Moody’s cuts bank outlook to ‘negative’ on Ottawa’s bail-in rule

Investor ratings service Moody’s has changed its outlook for Canada’s biggest banks to negative from stable, citing concerns over the Canadian government’s plan to implement a “bail-in” system in the event of a bank failure.

The “bail-in” rule, included as part of the 2013 omnibus budget bill, asserts that the federal government would not necessarily bail out a bank on the brink of failure with taxpayer money.

Instead bank bondholders would be expected to assume the risk, though there is no guarantee that deposit-holders would not be hurt if they had more money in the bank than the $100,000 guaranteed by CDIC.

Canada has yet to set parameters for how a bail-in might work. Mark Carney, who was Bank of Canada governor at the time, said last April it was ‘hard to fathom’ a scenario where Canadians’ deposits would be touched, as happened in the Cyprus bank failure.
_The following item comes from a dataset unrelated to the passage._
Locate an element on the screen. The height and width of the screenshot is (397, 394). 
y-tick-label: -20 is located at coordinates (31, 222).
Moody’s says the “negative” rating for the banking system will have no impact on the very strong individual credit ratings for the seven biggest banks – CIBC, RBC, TD, Bank of Montreal, Scotiabank, National bank and Caisse Central Desjardins.

Canada remains one of the highest rated banking systems in the world, Moody’s said in its report that recommended the downgrade in outlook. All of the banks are considered to have strong profiles in the domestic market.
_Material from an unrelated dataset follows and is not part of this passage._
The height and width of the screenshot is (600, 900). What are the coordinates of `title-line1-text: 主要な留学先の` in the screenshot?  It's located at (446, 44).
Moody’s senior vice-president David Beattie, author of the report, said he believed the risk of a bank failure was remote, but was concerned about the trend of governments worldwide to provide for bail-in measures, instead of the bailouts seen in 2008.

“They [Ottawa] want to make sure that senior creditholders of banks and debtholders of banks would share the burden if a Canadian bank needed to be recapitalized in the future,” he said in an interview with CBC News.

Delay on the details

Moody’s made the change as part of its annual review of Canada’s banking system.

“We didn’t do anything at that point in time because we thought we’d be getting details and we’d be able to act on further information, however a year and a bit has passed and we haven’t got the details yet and we have a new finance minister which may delay things future,” Beattie continued. 

Beattie pointed to some risks for Canadian banks in the next 18 months, including diversifying into riskier business areas and riskier markets as they seek out growth.

“Moody’s also notes that while the potential for external shocks to the Canadian economy has receded, high household indebtedness and elevated housing prices remain key risks to banking system stability in Canada,” the ratings agency said.

Last month, Moody’s downgraded its outlook on debt and deposit ratings at Canadian banks.